The general distribution is circumpolar in the southern arctic and boreal zones, very common in most parts of N Eurasia and North America. The Svalbard localities are by far the northernmost known in the world.
The interrupted range in Svalbard, with long distances between the four main areas (Colesbukta, Sveaneset–Ekmanfjorden, Kapp Thordsen, Sassendalen) may be explained in two ways: either as remnants of a previously more continuous distribution in the warmer parts of the Postglacial (the Hypsithermal), or due to several independent introductions by bird dispersal from more southern latitudes. We favour the former hypothesis. Genetically, the Svalbard populations are most closely related to populations in Scotland and Scandinavia (Ehrich et al. 2008).

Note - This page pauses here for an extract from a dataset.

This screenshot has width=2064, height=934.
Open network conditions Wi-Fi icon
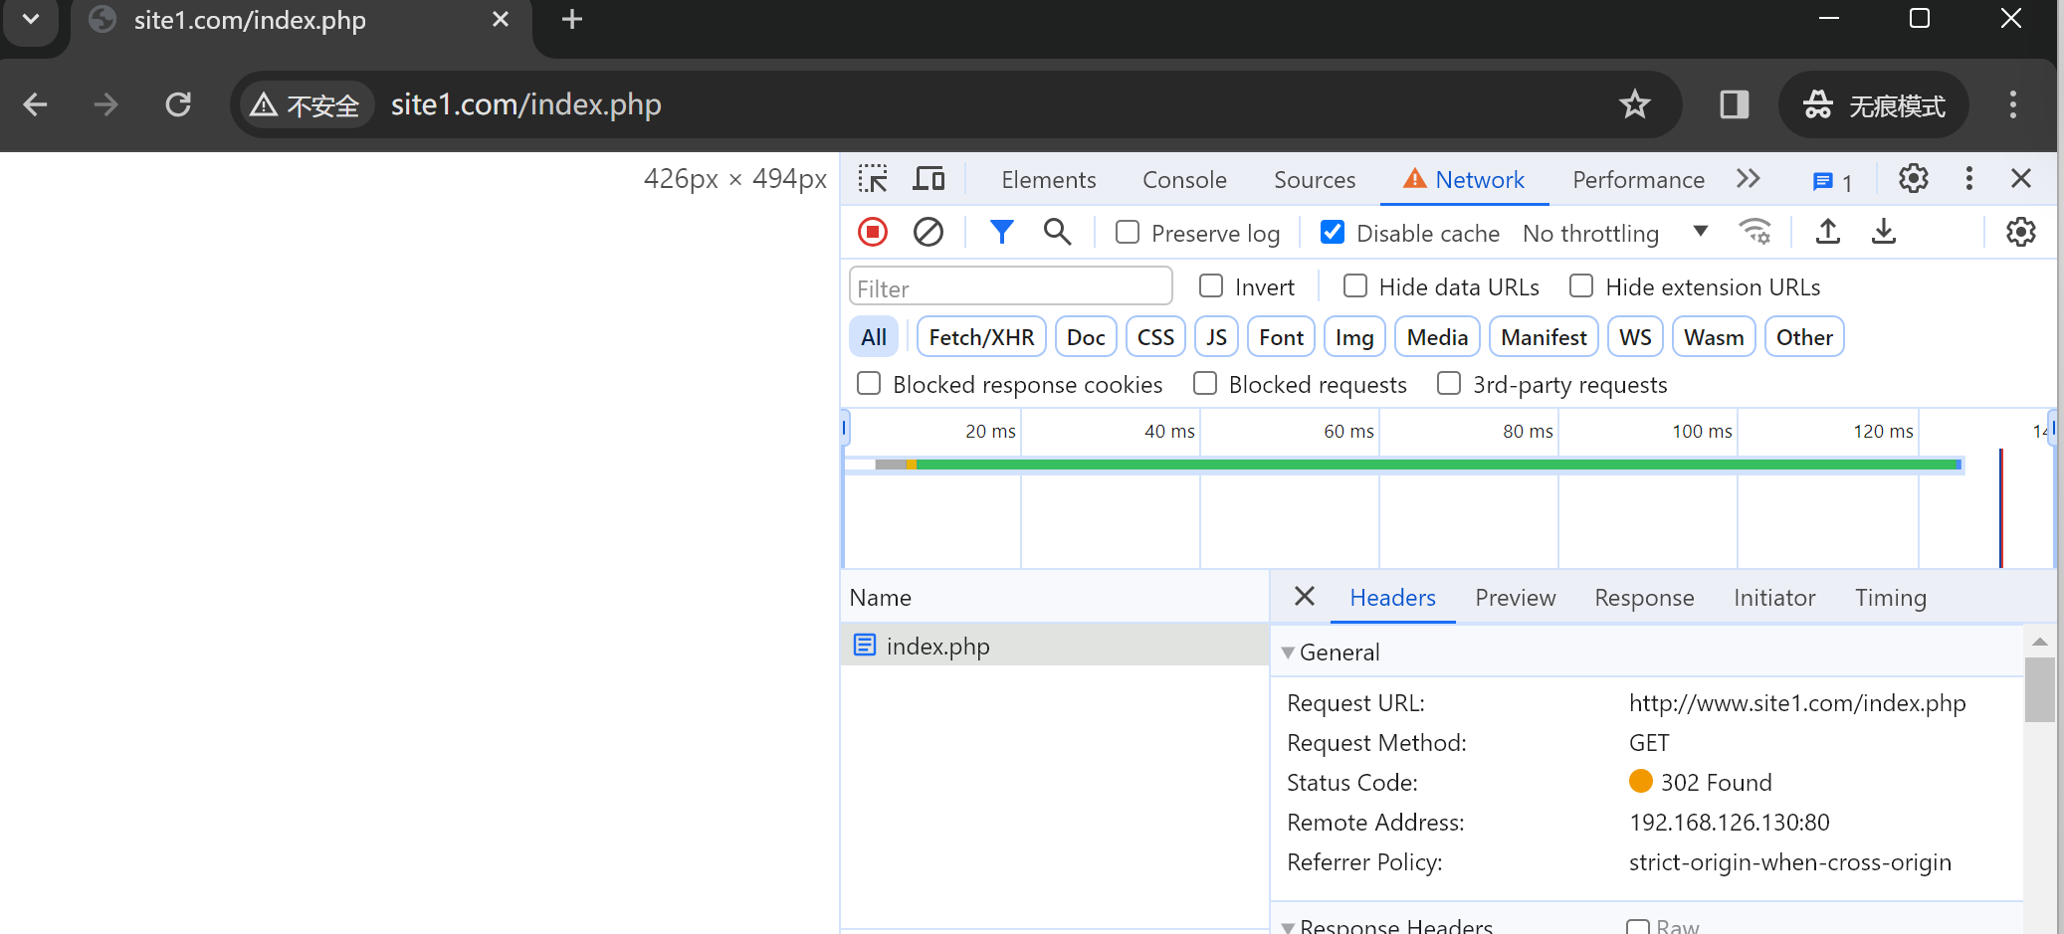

Alsos, I.G., Westergaard, K., Lund, L. & Sandbakk, B.E. 2004. Floraen i Colesdalen, Svalbard. – Blyttia. 62: 142–150.
Ehrich, D., Alsos, I.G. & Brochmann, C. 2008. Where did the northern peatland species survive the dry glacials? Cloudberry (Rubus chamaemorus) as an example. – Journal of Biogeography 35: 801–814.
Engelskjøn, T., Alsos, I.G. & Lund, L. 2003. Twenty of the most thermophilous vascular plant species in Svalbard and their conservation status. – Polar Research 22: 317–339.